V.S. Subrahmanian will begin his position as the inaugural Distinguished Professor in Cybersecurity, Technology and Society at the College on August 1, joining the Cybersecurity Academic Cluster. Academic Clusters are an element of College President Phil Hanlon’s effort to increase emphasis and research on global issues by forming 10 groups, or clusters, devoted to different worldwide problems.

Prior to his appointment at the College, Subrahmanian worked at the University of Maryland as a professor of computer science for 28 years, where he performed research, taught undergraduate and graduate students and was a director of the Laboratory for Computational Cultural Dynamics.

“Subrahmanian is one of our star faculty members,” professor of computer science at the University of Maryland Larry Davis said.

Davis described Subrahmanian as a tireless, world-renowned worker, who has had an invaluable impact on both the University of Maryland and the global community.

Subrahmanian said increased investment in cybersecurity, energy and medical devices throught the Academic Clusters majorly contributed to his interest in the position at the College.

Subrahamanian also said he is enthusiastic about the opportunity to partner with researchers at the Geisel School of Medicine and Dartmouth-Hitchcock Medical Center.

“I’m very excited about coming to Dartmouth,” Subrahmanian said. “I think it’s going to be the opportunity of a lifetime.”

Professor of computer science and director of the Institute for Security, Technology and Society Sean Smith said that the search process began with a hiring proposal, in which the committee shaped a vision of what this new cluster would be. They also determined ways in which it would fit seamlessly into the College’s culture.

The committee sought candidates who could put teams together and institute a cross-disciplinary approach to their work, Smith said. There were a large number of applications, and the committee eventually invited six individuals for informal visits to the College.

Professor of computer science Hany Farid said that Subrahmanian is a distinguished academic due to his profound influence on the scientific community and his simultaneous application of knowledge for real-world global impact.
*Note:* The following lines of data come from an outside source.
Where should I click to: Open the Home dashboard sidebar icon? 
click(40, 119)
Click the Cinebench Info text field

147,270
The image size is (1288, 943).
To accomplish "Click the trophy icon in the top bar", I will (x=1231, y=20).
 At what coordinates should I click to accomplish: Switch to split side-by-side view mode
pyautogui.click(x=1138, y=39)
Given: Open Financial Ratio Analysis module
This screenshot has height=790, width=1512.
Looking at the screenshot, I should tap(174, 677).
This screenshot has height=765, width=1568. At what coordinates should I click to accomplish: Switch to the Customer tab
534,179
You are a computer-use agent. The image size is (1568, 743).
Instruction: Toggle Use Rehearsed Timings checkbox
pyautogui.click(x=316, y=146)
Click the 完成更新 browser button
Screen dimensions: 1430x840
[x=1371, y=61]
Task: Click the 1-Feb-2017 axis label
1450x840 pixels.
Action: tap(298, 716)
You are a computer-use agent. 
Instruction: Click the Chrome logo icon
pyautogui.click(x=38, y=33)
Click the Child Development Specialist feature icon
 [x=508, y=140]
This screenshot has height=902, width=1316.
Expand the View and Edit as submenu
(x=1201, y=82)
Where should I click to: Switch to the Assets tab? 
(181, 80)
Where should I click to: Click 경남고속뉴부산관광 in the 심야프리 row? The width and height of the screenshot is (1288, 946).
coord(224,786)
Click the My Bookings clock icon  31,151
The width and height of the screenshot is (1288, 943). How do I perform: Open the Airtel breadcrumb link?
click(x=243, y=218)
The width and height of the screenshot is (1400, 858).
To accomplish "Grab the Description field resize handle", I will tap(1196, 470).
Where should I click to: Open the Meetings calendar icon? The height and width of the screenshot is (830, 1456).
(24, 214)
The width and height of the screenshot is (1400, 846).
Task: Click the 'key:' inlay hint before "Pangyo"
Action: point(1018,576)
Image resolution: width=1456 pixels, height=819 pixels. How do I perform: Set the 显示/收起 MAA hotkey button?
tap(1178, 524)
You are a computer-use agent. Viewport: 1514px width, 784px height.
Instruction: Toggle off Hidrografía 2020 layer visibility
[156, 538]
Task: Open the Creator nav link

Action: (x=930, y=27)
“I can count on one hand the number of people in cybersecurity who are able to bridge both of those talents, and he is one of those people,” Farid said.

Subrahmanian was the chosen candidate because his background, vision and ability to take innovative approaches to cybersecurity issues align with the College’s mission, Smith said.

Subrahmanian characterized his work as a process following three main strategies — he collects data on a topic of interest, develops techniques like predictive models to analyze the data and then determines how to achieve his goals given his hypotheses.

Subrahmanian’s work has included data collection on Twitter bots, which led him to win the DARPA Twitter Influence Bot Detection Challenge, a competition aimed at finding and deleting the automated ‘trolls’ on the site before they carry out harmful activity, he said.

Subrahmanian has also written on the cyber-vulnerability of several global regions, identifying the occurrence of attacks in 44 countries.

In the future, Subrahmanian predicts that networks will become increasingly sophisticated. He also foresees more ransomware attacks on specific devices, which target individuals and hospitals.

Farid said that, among the most pressing problems to arise in the next few decades, cybersecurity will have significant influence.

“We are, whether we like it or not, living in an incredibly digital age,” Farid said.

He said that computer technology is moving at a fast pace and offers major financial incentives for hackers.

The weaponization of the Internet is a growing challenge, Farid added, and the polarization and marginalization of groups like women and minorities that occur as a result of the “cyber-world” are becoming increasingly prevalent issues.

Subrahmanian added that he hopes cybersecurity prevention at the College will be multidisciplinary and will involve individuals ranging from undergraduates to Ph.D. students and faculty members.

The College seeks to build a team to attack future cybersecurity problems, and Subrahmanian is a magnet for students, faculty and researchers alike, Farid said.